_DATA FOR ANALYSIS:_
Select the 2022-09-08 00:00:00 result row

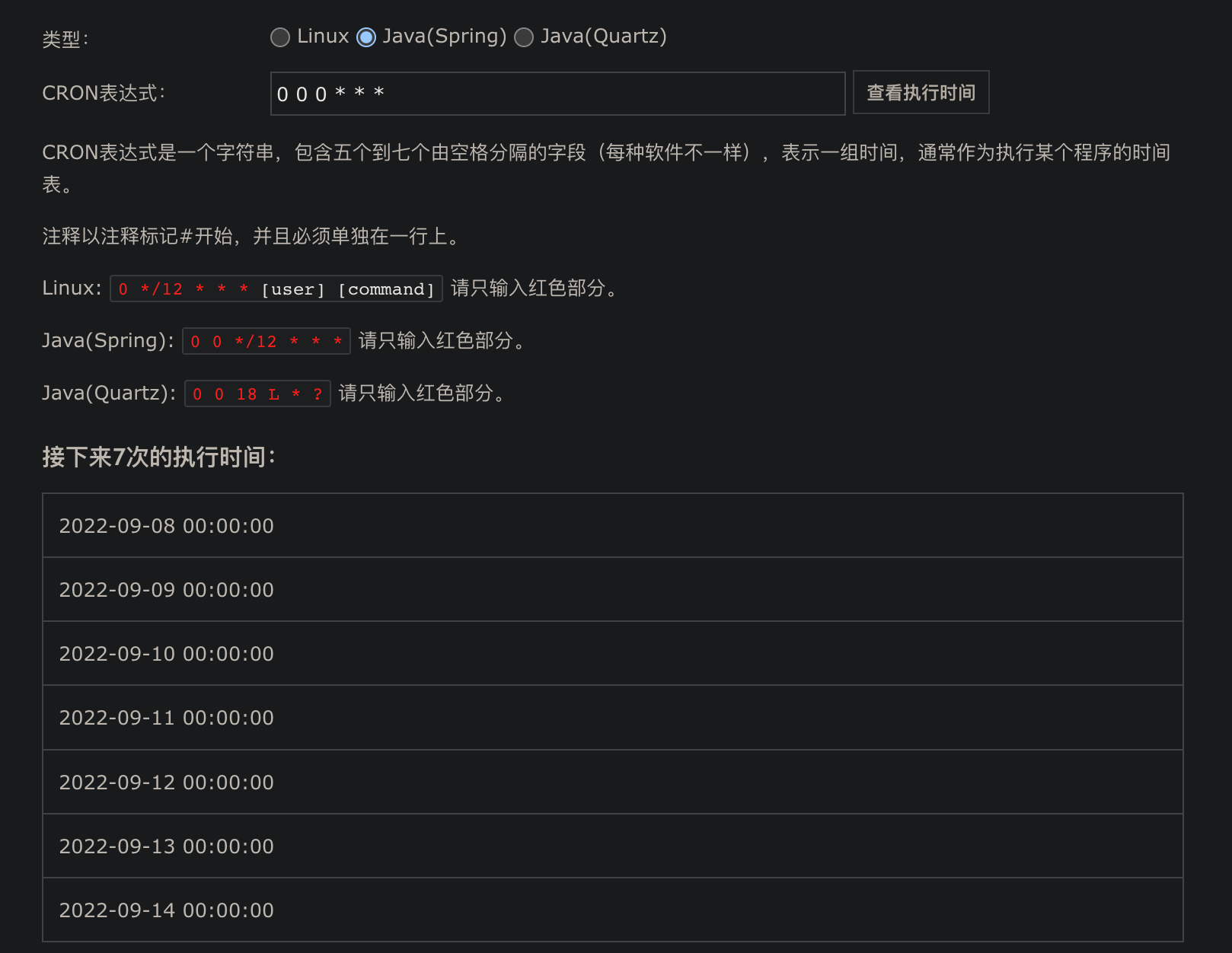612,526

---

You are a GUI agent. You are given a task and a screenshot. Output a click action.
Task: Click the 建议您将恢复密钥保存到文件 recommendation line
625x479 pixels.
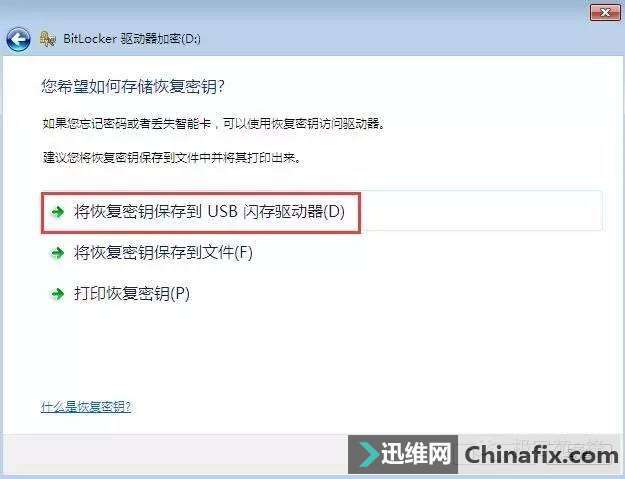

_WORK REQUIRED:_ Could you write out, exactly as they stand, only the lines above that begin at the line with "Task: Click the" and stop after the line with "625x479 pixels."?

_ANSWER SECTION:_
Task: Click the 建议您将恢复密钥保存到文件 recommendation line
625x479 pixels.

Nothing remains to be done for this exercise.